Camden-Rockport school engineers take harder look at heating with municipal wastewater
CAMDEN — As the bid package for the new Camden-Rockport Middle School to be built on Knowlton Street have been circulating, engineers associated with the project are refining at least one bid option: To heat the new building with wastewater from the neighboring treatment plant that processes all of Camden and some of Rockport’s sewage. The costs have come down from what was originally estimated, and the option has gone back out to construction companies bidding on the job.
Bids on the entire $26 million project are due back to School Administrative District 28 offices by May 16.
Addenda to the base bid package are being sent out this week, and in addition to the heat exchange system from the sewer treatment plant there alternate options SAD 28 is seeking, which include sodding the fields and a snow melt system.
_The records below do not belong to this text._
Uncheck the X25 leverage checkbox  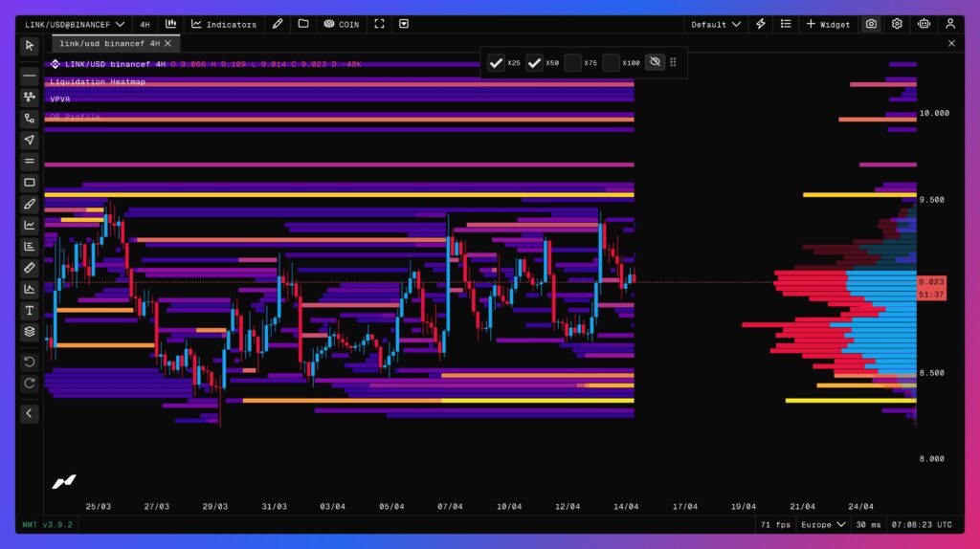[496, 63]
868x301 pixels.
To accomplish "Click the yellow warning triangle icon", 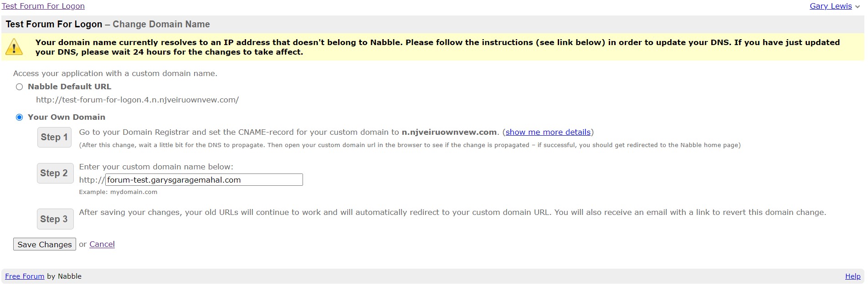I will click(14, 47).
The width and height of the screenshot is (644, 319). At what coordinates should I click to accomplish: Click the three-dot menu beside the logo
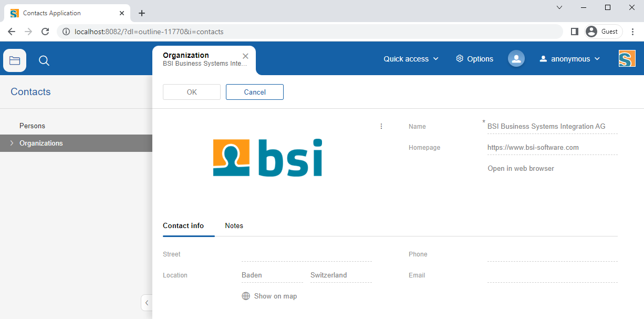click(381, 126)
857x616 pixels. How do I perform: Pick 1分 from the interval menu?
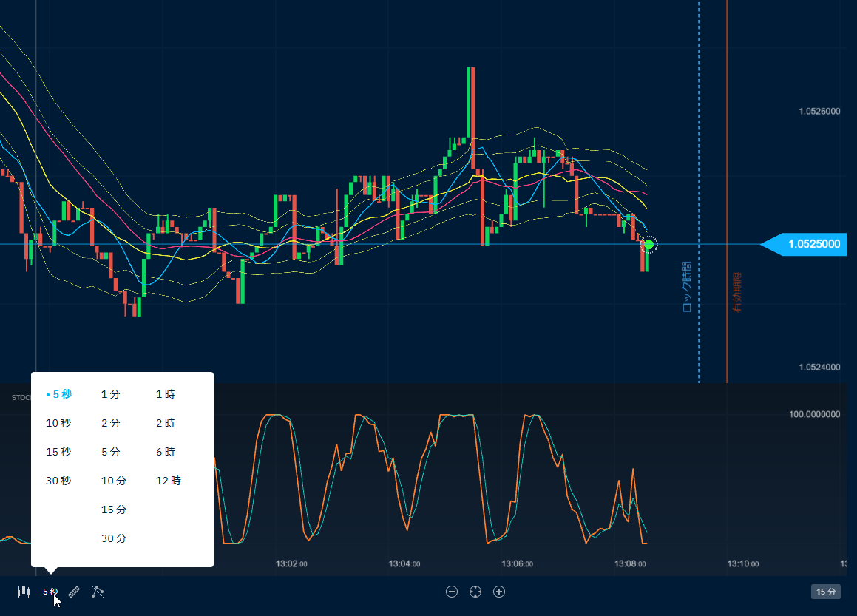111,394
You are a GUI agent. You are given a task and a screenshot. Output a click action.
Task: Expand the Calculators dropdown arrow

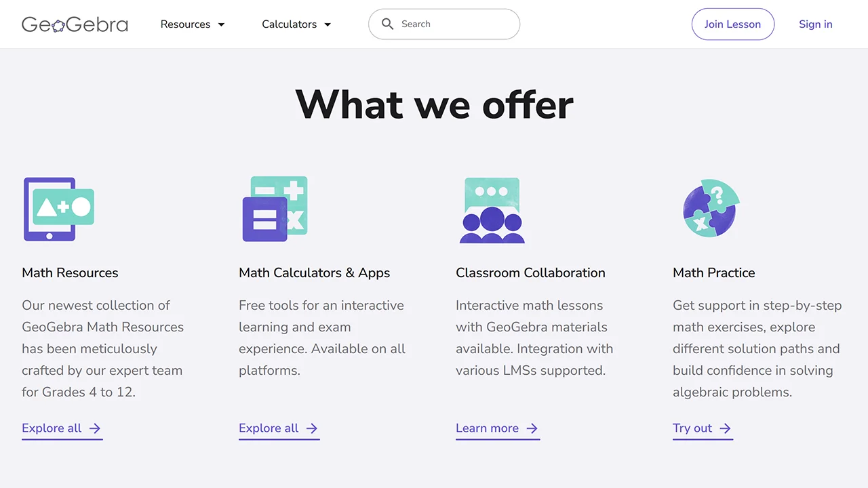pos(328,24)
Heating the new 83,400-square-foot school with wastewater requires a sewer thermal pump installed near the Camden Wastewater Treatment Center, which is next to the middle school campus on Knowlton Street.
Talk of possibly heating the new building with wastewater started in the summer of 2017 and architects presented plans to the Camden-Rockport Middle School Building Committee. But, over the past year, the idea had been labeled too expensive and would drive up project costs, which had been approved by voters at $26 million. The wastewater heating exchange system had been tagged at $500,000 and more.
But that has changed, as the Camden Select Board learned May 1 at a regularly scheduled meeting held in the Washington Street Conference Room.
The cost now is estimated at $250,000, according to Oak Point Associated Mechanical Engineer Matt Albright, who told the Select Board that new school’s main heating source would be propane gas, with radiant heat flooring.
With the installation of pipes from the sewer plant and the circulation of thermal wastewater through the building, however, heating costs could be almost entirely shifted from propane to sewer water.
Building the system would entail capturing wastewater at the treatment plant, running it through a heat pump, and then piping it 800 feet along a sewer-thermal trench dug beneath the soccer field to a web of pipes that are to run around the outside of the school.
The system would use 150 to 200 gallons of water per minute, and the return pipe would send the brown water back to the treatment plant, and then down to the harbor, where Camden’s treatment outflow is deposited.
“If we can pull this off it is a great thing for the school,” said Select Board member Marc Ratner. “It is exciting.”
The return on investment would take approximately 20 years, said Albright, with a savings of $10,000 to $15,000 per year.
But the resulting benefits include a school building that would be heated primarily from the wastewater.
“It will help cut heating costs,” he said. “It could heat the building all year long, while ventilation would have to handled by propane. It’s quite a savings.”
Additionally, if the alternate heat exchange option is approved, then other cost savings would be recovered as the propane heating system would require smaller boilers, said Albright.
Ratner made a motion to support the option of the wastewater heat exchange system for the new school, as long as it is funded by the school district.
All members — Alison McKellar, Bob Falciani, Chairman John French, Ratner and Jenna Lookner — approved the motion.